▸ **Document excerpt**
Measuring voltage and pressure
Voltage and pressure are measured with voltmeters and pressure gauges, respectively. Both are two-terminal devices. That is, two connections must be made to the instrument. This fact is often lost on pressure gauges because of the way they are built and the way we choose to teach students how to use them.
To illustrate the point, consider first, a differential pressure transducer or differential pressure gauge. The schematic symbol is shown in Figure 3. The transducer construction is not carried in the symbol. It could be a Bourdon tube with purely a mechanical display, or it could be an electromagnetic sensing element with a deflectable diaphragm and electrical signal output. We don’t know, and at this point, we don’t care. But it has two input connections because pressure is a measure of the difference in potential between two points in the circuit.
If the positive terminal is connected to, say, the output port of an operating pump, and the negative terminal is not connected to anything, the pressure reading will be a measure of the difference between the pump output pressure and atmospheric pressure. On the other hand, if the negative terminal is connected to a near-perfect vacuum, the reading will be a measure of the absolute pressure of the pump outlet. If the negative terminal is connected to the output port of some control valve, the reading will be the difference in pressure between the pump output and the valve output. Normally, this would be the pressure drop across the valve’s metering element. The point is that the instrument has two terminals, but the user connects both or only one. Doing so determines the meaning of the pressure difference reading.
How, then, is the common single-port Bourdon-tube pressure gauge a pressure-difference device? Clearly, there is no second plumbing port. The key to understanding its difference measurement is to consider the mechanical aspects of the Bourdon-tube sensing element. The active port is connected into the fluid-power circuit, and pressure inside the tube causes the tip to straighten. At the same time, atmospheric pressure acts on the outside of the tube and, if the atmosphere is at some absolute pressure, that pressure will attempt to push the tube back to its relaxed state, trying to undo what the internal pressure is doing. If the tube was surrounded by a leak-free enclosure, and that enclosure was outfitted with an external fitting, the instrument would become a fully functioning differential pressure transducer with both ports accessible by the user.
An absolute pressure transducer is a differential sensing device. However, one port is always connected to an internal chamber at almost a perfect vacuum. Thus, it reads the absolute pressure of whatever the one port is connected to.
A voltmeter always has two connections available to the user. Electrohydraulic practitioners will likely use a handheld digital multimeter. One of the two connections is labeled +, V, A, or O and connected to a red lead wire. The other is labeled “COMM” and is connected to a black lead wire. This practice helps keep the algebraic sign straight, which can be important, especially if automatic control systems will be used. The bottom line is that both leads must be connected to the circuit being tested in order to get a usable voltage reading. The digital multimeter is the instrument of choice in the well-equipped electrohydraulic tool kit.
Absolute zero pressure and voltage
The idea of a condition of absolute zero pressure is imaginable, if not actually achievable. If you could completely remove all the gas molecules from a sealed container, the pressure within the container would be at absolute zero. For all practical purposes, enough of the gas molecules can be removed so that a practical perfect vacuum can be achieved, and absolute pressure instruments can be built.

▸ **Data entries**
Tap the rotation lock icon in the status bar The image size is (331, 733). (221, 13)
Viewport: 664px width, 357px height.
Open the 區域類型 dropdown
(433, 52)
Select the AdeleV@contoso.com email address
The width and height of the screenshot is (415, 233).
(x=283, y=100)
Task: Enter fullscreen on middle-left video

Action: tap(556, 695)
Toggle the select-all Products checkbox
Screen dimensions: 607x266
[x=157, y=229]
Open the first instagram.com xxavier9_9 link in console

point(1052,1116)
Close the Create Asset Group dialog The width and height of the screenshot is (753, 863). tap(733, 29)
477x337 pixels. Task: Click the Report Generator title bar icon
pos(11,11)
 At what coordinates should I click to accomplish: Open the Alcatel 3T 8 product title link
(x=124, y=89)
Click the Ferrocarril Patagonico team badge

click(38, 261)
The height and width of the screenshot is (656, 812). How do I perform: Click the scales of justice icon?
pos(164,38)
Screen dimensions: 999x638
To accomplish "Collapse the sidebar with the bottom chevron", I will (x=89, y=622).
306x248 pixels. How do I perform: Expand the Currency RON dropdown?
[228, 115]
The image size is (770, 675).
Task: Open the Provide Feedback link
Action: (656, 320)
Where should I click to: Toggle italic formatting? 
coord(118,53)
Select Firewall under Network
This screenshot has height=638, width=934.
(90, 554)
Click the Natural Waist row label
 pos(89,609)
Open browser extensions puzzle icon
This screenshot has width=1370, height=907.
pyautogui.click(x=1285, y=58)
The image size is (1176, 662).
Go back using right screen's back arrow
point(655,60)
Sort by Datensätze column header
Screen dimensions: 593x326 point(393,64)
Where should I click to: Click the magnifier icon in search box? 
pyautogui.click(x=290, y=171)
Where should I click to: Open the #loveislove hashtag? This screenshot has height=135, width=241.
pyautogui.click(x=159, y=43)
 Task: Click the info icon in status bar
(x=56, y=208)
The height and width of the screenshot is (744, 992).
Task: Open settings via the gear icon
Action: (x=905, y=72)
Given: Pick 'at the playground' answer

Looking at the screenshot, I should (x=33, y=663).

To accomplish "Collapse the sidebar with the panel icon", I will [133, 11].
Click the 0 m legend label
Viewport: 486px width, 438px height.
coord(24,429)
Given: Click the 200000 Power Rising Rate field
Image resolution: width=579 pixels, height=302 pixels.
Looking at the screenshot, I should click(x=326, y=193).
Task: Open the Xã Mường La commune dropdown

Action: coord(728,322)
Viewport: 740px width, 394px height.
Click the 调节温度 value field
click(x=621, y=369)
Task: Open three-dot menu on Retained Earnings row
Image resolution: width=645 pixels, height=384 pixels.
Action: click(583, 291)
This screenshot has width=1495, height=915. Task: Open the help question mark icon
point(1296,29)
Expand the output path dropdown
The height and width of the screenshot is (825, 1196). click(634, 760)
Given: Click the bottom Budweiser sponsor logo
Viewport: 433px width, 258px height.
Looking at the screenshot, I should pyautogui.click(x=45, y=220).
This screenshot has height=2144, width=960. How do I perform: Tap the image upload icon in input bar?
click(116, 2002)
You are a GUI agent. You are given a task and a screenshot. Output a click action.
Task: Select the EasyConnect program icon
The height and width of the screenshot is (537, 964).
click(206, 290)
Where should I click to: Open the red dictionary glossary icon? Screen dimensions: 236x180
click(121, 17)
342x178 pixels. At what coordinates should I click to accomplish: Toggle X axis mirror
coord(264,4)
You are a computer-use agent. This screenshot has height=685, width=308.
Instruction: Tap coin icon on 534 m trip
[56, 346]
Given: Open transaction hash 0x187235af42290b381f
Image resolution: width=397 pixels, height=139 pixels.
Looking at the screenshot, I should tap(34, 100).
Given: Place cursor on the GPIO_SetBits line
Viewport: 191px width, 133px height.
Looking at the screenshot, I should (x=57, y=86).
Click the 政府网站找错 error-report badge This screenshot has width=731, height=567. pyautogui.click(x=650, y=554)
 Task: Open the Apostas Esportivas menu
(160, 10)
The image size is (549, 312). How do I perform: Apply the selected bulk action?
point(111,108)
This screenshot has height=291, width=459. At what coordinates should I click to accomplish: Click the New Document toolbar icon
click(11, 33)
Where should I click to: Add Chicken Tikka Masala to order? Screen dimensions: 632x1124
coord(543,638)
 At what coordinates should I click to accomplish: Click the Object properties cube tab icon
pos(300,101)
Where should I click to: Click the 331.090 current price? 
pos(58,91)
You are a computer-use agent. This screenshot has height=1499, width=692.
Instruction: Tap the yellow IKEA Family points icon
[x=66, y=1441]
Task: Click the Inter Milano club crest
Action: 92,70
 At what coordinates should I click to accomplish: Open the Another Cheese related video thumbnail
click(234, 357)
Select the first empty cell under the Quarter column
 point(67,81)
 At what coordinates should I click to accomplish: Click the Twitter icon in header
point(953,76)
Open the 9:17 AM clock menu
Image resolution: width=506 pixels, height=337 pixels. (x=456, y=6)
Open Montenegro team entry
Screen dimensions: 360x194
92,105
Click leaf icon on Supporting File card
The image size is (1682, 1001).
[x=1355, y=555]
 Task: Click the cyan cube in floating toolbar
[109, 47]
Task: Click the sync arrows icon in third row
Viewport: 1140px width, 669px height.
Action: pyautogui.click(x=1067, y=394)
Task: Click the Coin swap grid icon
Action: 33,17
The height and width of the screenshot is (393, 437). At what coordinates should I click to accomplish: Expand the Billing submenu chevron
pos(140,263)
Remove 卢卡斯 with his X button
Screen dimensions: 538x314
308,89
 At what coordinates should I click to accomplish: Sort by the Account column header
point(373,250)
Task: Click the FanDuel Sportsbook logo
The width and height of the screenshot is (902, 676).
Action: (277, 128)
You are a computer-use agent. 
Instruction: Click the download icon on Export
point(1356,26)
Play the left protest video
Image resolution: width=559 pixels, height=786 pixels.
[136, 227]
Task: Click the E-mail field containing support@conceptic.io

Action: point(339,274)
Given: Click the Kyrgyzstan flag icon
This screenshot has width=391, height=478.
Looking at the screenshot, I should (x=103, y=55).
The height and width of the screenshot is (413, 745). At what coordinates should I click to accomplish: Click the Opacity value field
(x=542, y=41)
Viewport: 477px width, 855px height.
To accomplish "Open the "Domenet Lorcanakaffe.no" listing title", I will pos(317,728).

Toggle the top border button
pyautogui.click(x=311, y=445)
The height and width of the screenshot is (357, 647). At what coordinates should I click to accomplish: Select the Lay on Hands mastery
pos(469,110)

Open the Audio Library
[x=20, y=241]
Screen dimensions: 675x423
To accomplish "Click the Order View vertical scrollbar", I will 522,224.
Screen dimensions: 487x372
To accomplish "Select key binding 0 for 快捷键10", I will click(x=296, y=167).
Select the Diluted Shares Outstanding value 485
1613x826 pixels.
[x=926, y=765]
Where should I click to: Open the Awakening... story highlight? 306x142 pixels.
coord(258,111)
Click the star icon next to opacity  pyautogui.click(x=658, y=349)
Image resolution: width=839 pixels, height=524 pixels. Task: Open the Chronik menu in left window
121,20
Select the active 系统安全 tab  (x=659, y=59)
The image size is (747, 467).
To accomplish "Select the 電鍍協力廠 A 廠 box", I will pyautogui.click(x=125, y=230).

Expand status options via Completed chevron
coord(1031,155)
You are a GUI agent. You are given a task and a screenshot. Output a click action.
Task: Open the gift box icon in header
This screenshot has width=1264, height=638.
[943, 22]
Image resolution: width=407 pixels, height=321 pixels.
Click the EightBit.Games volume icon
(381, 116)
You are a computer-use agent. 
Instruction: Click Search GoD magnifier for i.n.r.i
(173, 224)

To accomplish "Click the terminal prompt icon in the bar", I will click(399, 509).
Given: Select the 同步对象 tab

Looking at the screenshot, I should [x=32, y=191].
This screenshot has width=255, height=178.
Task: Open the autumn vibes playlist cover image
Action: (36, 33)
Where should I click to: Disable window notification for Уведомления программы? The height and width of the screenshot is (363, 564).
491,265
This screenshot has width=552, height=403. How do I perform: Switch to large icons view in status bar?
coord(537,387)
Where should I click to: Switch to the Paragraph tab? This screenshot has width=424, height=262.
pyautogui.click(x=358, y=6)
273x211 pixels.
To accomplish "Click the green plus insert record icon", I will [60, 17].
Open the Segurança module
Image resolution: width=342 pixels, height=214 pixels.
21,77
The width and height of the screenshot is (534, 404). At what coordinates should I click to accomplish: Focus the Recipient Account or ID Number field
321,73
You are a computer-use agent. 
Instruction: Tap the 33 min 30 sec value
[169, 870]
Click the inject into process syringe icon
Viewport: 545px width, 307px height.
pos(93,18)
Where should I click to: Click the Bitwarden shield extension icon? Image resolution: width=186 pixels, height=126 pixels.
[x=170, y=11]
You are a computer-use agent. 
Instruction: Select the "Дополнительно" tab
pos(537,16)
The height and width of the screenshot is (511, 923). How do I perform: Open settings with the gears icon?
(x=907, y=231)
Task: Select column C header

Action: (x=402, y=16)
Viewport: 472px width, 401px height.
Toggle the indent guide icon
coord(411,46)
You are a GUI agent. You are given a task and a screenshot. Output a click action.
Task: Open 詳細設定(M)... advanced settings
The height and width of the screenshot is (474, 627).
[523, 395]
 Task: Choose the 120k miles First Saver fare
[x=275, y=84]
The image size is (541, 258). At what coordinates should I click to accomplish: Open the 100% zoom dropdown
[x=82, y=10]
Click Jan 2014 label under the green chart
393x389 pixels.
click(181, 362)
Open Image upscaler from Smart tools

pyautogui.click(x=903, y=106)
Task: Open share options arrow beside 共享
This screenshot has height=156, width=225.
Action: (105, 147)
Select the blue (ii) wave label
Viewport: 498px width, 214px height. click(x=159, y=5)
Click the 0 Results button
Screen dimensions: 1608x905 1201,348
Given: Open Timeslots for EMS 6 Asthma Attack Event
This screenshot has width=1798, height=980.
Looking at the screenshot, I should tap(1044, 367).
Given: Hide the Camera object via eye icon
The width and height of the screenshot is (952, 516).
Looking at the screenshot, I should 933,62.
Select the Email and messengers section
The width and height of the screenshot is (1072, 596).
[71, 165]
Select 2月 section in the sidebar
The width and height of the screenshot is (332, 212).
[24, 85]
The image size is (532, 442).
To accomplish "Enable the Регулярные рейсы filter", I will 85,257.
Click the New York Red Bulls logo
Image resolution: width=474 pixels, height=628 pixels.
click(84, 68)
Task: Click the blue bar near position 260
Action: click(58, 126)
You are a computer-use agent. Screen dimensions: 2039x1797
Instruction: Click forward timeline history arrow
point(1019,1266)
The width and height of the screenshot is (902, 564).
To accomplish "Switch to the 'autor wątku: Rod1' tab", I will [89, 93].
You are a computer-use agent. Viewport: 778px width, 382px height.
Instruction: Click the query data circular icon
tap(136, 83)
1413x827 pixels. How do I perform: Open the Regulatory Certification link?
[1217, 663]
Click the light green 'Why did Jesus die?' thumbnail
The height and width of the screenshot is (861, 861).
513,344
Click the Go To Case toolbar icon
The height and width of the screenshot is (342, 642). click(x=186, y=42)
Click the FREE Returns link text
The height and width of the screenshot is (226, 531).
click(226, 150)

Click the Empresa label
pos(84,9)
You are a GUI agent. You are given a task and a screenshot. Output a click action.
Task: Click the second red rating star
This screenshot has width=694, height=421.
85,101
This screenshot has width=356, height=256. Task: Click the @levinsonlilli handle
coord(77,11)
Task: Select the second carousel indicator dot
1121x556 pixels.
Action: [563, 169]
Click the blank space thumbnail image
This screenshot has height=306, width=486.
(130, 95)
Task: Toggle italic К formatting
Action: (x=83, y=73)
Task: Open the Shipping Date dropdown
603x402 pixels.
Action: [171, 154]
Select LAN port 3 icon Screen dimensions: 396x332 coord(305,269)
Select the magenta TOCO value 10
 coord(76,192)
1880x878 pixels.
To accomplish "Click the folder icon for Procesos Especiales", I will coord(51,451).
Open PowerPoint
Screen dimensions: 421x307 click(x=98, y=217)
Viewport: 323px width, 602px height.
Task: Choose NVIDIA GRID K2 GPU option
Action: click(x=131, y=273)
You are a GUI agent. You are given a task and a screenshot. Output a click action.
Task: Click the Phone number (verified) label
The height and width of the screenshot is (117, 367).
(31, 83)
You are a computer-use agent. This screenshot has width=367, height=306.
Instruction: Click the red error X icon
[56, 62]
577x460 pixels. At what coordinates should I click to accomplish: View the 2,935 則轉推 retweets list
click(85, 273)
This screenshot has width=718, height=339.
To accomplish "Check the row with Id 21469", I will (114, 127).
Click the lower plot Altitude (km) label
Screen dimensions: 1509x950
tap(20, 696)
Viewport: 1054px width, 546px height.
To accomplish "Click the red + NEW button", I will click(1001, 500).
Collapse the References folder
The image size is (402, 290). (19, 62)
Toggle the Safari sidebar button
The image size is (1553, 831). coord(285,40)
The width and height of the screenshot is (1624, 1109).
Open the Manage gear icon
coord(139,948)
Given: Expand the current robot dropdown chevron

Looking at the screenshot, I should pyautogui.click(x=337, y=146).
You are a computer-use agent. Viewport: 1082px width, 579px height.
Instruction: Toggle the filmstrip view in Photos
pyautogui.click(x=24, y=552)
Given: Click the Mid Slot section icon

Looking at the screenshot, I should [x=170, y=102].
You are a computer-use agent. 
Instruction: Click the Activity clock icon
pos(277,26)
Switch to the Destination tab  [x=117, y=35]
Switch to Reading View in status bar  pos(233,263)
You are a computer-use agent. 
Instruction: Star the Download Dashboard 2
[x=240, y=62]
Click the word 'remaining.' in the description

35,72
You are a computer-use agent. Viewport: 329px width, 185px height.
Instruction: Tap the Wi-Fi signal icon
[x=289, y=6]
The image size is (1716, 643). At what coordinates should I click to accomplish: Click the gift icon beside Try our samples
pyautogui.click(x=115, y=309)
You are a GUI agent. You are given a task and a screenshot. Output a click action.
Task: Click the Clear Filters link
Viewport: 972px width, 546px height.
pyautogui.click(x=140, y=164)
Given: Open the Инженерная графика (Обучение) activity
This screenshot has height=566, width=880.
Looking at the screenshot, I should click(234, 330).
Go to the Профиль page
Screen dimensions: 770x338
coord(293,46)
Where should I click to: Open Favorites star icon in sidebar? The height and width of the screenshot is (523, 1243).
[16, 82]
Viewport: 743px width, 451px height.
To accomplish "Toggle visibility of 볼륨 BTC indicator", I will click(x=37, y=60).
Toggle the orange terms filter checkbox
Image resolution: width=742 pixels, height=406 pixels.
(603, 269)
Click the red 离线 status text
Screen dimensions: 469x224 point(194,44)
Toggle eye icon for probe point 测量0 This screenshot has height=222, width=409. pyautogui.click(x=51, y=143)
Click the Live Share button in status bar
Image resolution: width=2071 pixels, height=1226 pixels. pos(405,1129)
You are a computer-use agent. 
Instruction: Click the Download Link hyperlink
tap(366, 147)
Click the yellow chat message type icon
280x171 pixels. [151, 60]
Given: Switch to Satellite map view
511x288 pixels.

▸ **Problem to solve**
Could you write the next part of the text on measuring pressure and voltage, starting after its final sentence? The rows are separate from the text on measuring pressure and voltage.

▸ **Response to the task**
Voltage is different, and this is where analogies begin to break down. There is no such thing as a condition of absolute zero voltage. The most important consequence of this reality is that cavitation in electrical circuits cannot exist. Voltage can be as negative as necessary to satisfy the physical laws of electricity. Not so with pressure. If a region in a hydraulic circuit gets low enough, gases begin to emerge from the fluid (outgassing) and the pressure can never become less than absolute zero. Gases in the hydraulic fluid can lead to serious failure of hydraulic machines of all types.
In contrast, voltage will reach as far into negative values as is necessary to satisfy all the pertinent physical laws. The concepts of meter-in and meter-out are essentially meaningless in electrical circuits. If you want to shut off an electric motor, a switch can be placed in either of the motor’s two terminals — not so with the hydraulic motor.
Figure 5 contains a simple direct current, electric motor circuit and an equally simple hydraulic motor circuit. The electric motor circuit has two control switches, and the hydraulic motor circuit has two on-off valves. The idea is to compare how the two motors are brought to a stop and how the choice of switch or valve differs in the two circuits.
Let’s begin with the two power supplies powered up, the switches and valves in the positions shown, and the motor shafts rotating. Both electrical switches as shown in their closed positions (they are conducting), whereas both hydraulic valves are in their open positions (they, too, are conducting). Therefore, a closed electrical switch is analogous to an open hydraulic valve, and vice-versa.
Valves and switches
Now assume both switches are closed, the motor is powered up and running normally and we open Switch 1. That is, the circuit is interrupted by moving the switch’s movable member. This action removes electrical power from the motor, so it will coast to a stop. While it is coasting to a stop, the motor operates as a generator from the energy stored in the inertia of the rotor and/or load inertia. When all the inertial energy is dissipated, the motor will stop. If we open Switch 2 instead of Switch 1, the result is the same. Power is removed from the motor, and it coasts to a stop when all the inertial energy is dissipated. If we need to bring the motor to a stop suddenly, a more robust method must be used, called dynamic braking. Dynamic braking recovers electrical energy from the rotating motor, creating a load that decelerates the motor.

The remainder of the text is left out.